Stored records
=== Section Start ===

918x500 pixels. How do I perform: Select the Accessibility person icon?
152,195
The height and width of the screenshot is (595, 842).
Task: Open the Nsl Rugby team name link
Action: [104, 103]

=== Section End ===

A complete, exact transcription of the data above is the required answer.

### SOLUTION TO THIS EXERCISE
918x500 pixels. How do I perform: Select the Accessibility person icon?
152,195
The height and width of the screenshot is (595, 842).
Task: Open the Nsl Rugby team name link
Action: [104, 103]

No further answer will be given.